Johnson Podar, the national director of the Buhari Campaign Organisation (BCO), has sued the Plateau State chapter of the ruling All Progressives Congress (APC) over alleged injustice during the party’s state congress.
Podar, who filed the case at the State High Court, Bukuru, Jos South LGA, is seeking the nullification of the state congress that brought the current state executive council into office on the grounds that the said congress was not conducted according to APC’s stipulated guidelines.
The plaintiff, who is from Fier Ward in Pankshin Local Government Area of the State, claimed that he had signified interest in contesting for the state chairmanship seat, and paid the N100,000 fee for the nomination form.
According to him, after submitting the nomination form, he embarked on campaigns for the election, but was not allowed to contest for the seat.
“When we convened at the congress venue on May 19, 2018, the chairman of the state congress said that two persons were contesting for the post of state chairman, but that the person contesting against the incumbent chairman, Mr Dabang Letep, had been disqualified because his name is not in the APC register.
“Summarily, he proceeded to call Letep to stand before the congress as the sole contestant”.
“I repeatedly raised my hand to observe a point of order but was not given audience to be heard on the matter,’’ he claimed in the affidavit.
Podar further claimed that he stood up and publicly protested his disqualification, while waving his APC membership card with registration number 11249, to confirm that he was a registered member of the party.
The plaintiff, who claimed that his protest fell on deaf ears, declared that there was no ground for his disqualification since his nomination form was endorsed by APC officials in his Fier Ward.
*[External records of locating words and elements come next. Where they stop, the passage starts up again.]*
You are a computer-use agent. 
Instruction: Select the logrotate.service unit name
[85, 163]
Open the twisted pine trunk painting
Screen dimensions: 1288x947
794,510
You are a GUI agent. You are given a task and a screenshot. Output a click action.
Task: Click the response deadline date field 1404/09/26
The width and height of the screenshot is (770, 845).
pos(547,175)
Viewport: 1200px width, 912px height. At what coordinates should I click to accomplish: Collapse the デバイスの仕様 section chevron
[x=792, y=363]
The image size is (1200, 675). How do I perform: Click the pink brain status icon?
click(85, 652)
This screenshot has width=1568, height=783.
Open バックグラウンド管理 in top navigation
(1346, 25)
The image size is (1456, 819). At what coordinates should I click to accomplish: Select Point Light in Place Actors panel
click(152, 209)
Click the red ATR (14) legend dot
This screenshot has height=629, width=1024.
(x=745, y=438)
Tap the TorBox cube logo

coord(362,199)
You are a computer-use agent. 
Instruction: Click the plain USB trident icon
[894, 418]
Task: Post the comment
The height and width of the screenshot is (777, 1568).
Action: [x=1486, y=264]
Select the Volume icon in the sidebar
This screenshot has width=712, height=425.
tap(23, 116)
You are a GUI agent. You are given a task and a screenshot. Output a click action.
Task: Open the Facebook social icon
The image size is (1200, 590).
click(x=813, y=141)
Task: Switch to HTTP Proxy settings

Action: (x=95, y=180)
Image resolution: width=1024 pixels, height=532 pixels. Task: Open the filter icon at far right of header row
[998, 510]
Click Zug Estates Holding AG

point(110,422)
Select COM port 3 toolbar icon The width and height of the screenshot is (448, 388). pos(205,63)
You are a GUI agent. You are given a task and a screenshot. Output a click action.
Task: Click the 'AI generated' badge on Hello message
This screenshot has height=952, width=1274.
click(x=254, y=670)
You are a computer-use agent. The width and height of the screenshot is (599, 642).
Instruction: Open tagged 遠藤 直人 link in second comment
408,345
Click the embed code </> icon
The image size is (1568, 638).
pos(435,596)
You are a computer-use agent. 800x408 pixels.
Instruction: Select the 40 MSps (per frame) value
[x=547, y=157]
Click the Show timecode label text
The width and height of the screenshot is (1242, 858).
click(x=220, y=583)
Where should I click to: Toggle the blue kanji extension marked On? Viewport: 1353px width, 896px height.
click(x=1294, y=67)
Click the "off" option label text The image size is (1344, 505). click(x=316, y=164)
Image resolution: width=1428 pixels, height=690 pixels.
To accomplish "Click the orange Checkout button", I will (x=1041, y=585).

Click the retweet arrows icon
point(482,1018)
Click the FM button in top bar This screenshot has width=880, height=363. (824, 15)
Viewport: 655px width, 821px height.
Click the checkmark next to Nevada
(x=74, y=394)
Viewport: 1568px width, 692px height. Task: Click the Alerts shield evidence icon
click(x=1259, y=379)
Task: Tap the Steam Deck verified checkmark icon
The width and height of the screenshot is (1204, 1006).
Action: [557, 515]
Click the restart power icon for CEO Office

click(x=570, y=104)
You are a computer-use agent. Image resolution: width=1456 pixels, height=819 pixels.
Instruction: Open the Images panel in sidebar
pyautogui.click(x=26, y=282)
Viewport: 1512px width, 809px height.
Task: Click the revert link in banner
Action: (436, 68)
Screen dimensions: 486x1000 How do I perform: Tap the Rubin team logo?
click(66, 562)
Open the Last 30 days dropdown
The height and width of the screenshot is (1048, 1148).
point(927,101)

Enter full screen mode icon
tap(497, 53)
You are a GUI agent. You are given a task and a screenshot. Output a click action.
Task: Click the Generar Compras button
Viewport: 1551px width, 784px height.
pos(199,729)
He said that he was forced to leave the congress venue when it became clear that the officials had made up their minds to sideline him.
The Director of Mobilisation, therefore, urged the court to nullify the said election and declare the existence of the state working committee a nullity.
“If the court finds that the congress was not done rightly, it means that any action undertaken by the benefiting executive members since they were sworn in, including the primary elections they conducted, should be declared a nullity,’’ he averred.
When the case came up for hearing, Podar’s Counsel, Samuel Abba, restated that his client was wrongfully disenfranchised.
Abba, however, explained that he had been served with a counter affidavit and a notice of preliminary objection challenging the jurisdiction of the court to hear the matter.
He quoted the defendants as saying, in the preliminary objection, that the matter was a “domestic affair’’ and the court had no right to delve into the affairs of a political party.
In his reaction to such claims, Abba said that if the court could pronounce on issues of husband and wife, which was more domestic, there was no reason to stop it from making pronouncement on political party issues that were even more public.
He said that he had filed a response to the objections, and that the defendant had sought for more time to respond to it, and had been obliged by the court.
In his argument, Counsel to the defendants, Chindak Dakas, reaffirmed the position that the court had no jurisdiction to entertain the matter on the basis that it was purely an internal affair of the political party.
He also pointed out that INEC, which was a necessary party on all electoral matters, was not joined in the case.
Dakas said that the party needed time to respond to the plaintiff’s reaction to the preliminary objection.
Meantime, after listening to both sides, Justice Ishaku Kunda, adjourned the matter to February 7, 2019, for further hearing.